• TASK DETAILS: Please give the data again exactly, with no line dropped.

• PROVIDED DATA:
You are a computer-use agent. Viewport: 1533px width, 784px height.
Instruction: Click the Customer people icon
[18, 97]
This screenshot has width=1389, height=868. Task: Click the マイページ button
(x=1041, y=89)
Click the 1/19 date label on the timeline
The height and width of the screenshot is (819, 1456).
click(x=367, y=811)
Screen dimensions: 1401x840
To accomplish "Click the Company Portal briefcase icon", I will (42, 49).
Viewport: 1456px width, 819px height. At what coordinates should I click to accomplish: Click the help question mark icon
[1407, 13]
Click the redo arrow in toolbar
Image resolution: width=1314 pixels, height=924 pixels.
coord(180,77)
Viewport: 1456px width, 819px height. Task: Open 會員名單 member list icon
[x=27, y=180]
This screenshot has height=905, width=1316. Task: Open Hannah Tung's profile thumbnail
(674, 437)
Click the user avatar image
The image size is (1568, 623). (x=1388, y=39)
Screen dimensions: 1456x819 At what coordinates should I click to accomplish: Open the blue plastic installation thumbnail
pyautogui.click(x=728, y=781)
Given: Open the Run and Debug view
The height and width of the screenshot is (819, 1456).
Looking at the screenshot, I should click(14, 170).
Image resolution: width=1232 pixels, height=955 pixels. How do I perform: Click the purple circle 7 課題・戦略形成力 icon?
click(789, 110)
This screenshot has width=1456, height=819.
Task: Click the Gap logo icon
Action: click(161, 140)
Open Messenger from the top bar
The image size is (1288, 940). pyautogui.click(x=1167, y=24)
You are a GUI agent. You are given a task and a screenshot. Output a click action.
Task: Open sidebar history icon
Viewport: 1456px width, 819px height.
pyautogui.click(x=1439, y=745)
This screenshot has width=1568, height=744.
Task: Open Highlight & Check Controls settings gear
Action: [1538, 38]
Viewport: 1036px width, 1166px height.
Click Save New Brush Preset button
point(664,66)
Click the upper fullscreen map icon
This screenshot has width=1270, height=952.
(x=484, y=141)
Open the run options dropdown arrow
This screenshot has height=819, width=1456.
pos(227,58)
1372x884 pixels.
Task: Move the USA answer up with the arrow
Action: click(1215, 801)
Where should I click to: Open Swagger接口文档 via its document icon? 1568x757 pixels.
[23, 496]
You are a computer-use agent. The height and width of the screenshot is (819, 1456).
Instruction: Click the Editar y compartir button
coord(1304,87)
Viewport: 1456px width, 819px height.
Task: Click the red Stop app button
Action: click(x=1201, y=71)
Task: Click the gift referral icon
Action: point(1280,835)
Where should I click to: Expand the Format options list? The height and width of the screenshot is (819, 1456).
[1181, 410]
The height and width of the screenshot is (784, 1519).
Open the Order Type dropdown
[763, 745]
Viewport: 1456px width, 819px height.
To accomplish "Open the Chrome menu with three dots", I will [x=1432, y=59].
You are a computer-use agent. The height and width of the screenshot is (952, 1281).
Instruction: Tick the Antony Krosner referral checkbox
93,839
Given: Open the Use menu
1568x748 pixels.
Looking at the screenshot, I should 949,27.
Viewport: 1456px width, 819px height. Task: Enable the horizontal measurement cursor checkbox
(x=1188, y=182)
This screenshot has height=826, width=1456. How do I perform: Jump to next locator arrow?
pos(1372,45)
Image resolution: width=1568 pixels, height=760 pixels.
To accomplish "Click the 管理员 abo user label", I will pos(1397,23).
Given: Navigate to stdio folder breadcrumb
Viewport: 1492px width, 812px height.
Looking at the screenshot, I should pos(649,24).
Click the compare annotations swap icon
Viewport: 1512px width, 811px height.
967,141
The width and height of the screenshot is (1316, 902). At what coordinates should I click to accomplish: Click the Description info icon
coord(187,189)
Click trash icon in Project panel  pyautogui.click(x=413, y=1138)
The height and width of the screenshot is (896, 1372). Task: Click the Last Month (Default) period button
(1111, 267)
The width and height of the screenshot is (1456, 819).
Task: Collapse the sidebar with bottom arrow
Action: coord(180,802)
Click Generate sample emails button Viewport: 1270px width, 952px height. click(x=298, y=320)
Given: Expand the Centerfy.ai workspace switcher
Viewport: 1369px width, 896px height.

• ANSWER BELOW:
You are a computer-use agent. Viewport: 1533px width, 784px height.
Instruction: Click the Customer people icon
[18, 97]
This screenshot has width=1389, height=868. Task: Click the マイページ button
(x=1041, y=89)
Click the 1/19 date label on the timeline
The height and width of the screenshot is (819, 1456).
click(x=367, y=811)
Screen dimensions: 1401x840
To accomplish "Click the Company Portal briefcase icon", I will (42, 49).
Viewport: 1456px width, 819px height. At what coordinates should I click to accomplish: Click the help question mark icon
[1407, 13]
Click the redo arrow in toolbar
Image resolution: width=1314 pixels, height=924 pixels.
coord(180,77)
Viewport: 1456px width, 819px height. Task: Open 會員名單 member list icon
[x=27, y=180]
This screenshot has height=905, width=1316. Task: Open Hannah Tung's profile thumbnail
(674, 437)
Click the user avatar image
The image size is (1568, 623). (x=1388, y=39)
Screen dimensions: 1456x819 At what coordinates should I click to accomplish: Open the blue plastic installation thumbnail
pyautogui.click(x=728, y=781)
Given: Open the Run and Debug view
The height and width of the screenshot is (819, 1456).
Looking at the screenshot, I should click(14, 170).
Image resolution: width=1232 pixels, height=955 pixels. How do I perform: Click the purple circle 7 課題・戦略形成力 icon?
click(789, 110)
This screenshot has width=1456, height=819.
Task: Click the Gap logo icon
Action: click(161, 140)
Open Messenger from the top bar
The image size is (1288, 940). pyautogui.click(x=1167, y=24)
You are a GUI agent. You are given a task and a screenshot. Output a click action.
Task: Open sidebar history icon
Viewport: 1456px width, 819px height.
pyautogui.click(x=1439, y=745)
This screenshot has width=1568, height=744.
Task: Open Highlight & Check Controls settings gear
Action: [1538, 38]
Viewport: 1036px width, 1166px height.
Click Save New Brush Preset button
point(664,66)
Click the upper fullscreen map icon
This screenshot has width=1270, height=952.
(x=484, y=141)
Open the run options dropdown arrow
This screenshot has height=819, width=1456.
pos(227,58)
1372x884 pixels.
Task: Move the USA answer up with the arrow
Action: click(1215, 801)
Where should I click to: Open Swagger接口文档 via its document icon? 1568x757 pixels.
[23, 496]
You are a computer-use agent. The height and width of the screenshot is (819, 1456).
Instruction: Click the Editar y compartir button
coord(1304,87)
Viewport: 1456px width, 819px height.
Task: Click the red Stop app button
Action: click(x=1201, y=71)
Task: Click the gift referral icon
Action: point(1280,835)
Where should I click to: Expand the Format options list? The height and width of the screenshot is (819, 1456).
[1181, 410]
The height and width of the screenshot is (784, 1519).
Open the Order Type dropdown
[763, 745]
Viewport: 1456px width, 819px height.
To accomplish "Open the Chrome menu with three dots", I will [x=1432, y=59].
You are a computer-use agent. The height and width of the screenshot is (952, 1281).
Instruction: Tick the Antony Krosner referral checkbox
93,839
Given: Open the Use menu
1568x748 pixels.
Looking at the screenshot, I should 949,27.
Viewport: 1456px width, 819px height. Task: Enable the horizontal measurement cursor checkbox
(x=1188, y=182)
This screenshot has height=826, width=1456. How do I perform: Jump to next locator arrow?
pos(1372,45)
Image resolution: width=1568 pixels, height=760 pixels.
To accomplish "Click the 管理员 abo user label", I will pos(1397,23).
Given: Navigate to stdio folder breadcrumb
Viewport: 1492px width, 812px height.
Looking at the screenshot, I should pos(649,24).
Click the compare annotations swap icon
Viewport: 1512px width, 811px height.
967,141
The width and height of the screenshot is (1316, 902). At what coordinates should I click to accomplish: Click the Description info icon
coord(187,189)
Click trash icon in Project panel  pyautogui.click(x=413, y=1138)
The height and width of the screenshot is (896, 1372). Task: Click the Last Month (Default) period button
(1111, 267)
The width and height of the screenshot is (1456, 819).
Task: Collapse the sidebar with bottom arrow
Action: coord(180,802)
Click Generate sample emails button Viewport: 1270px width, 952px height. click(x=298, y=320)
Given: Expand the Centerfy.ai workspace switcher
Viewport: 1369px width, 896px height.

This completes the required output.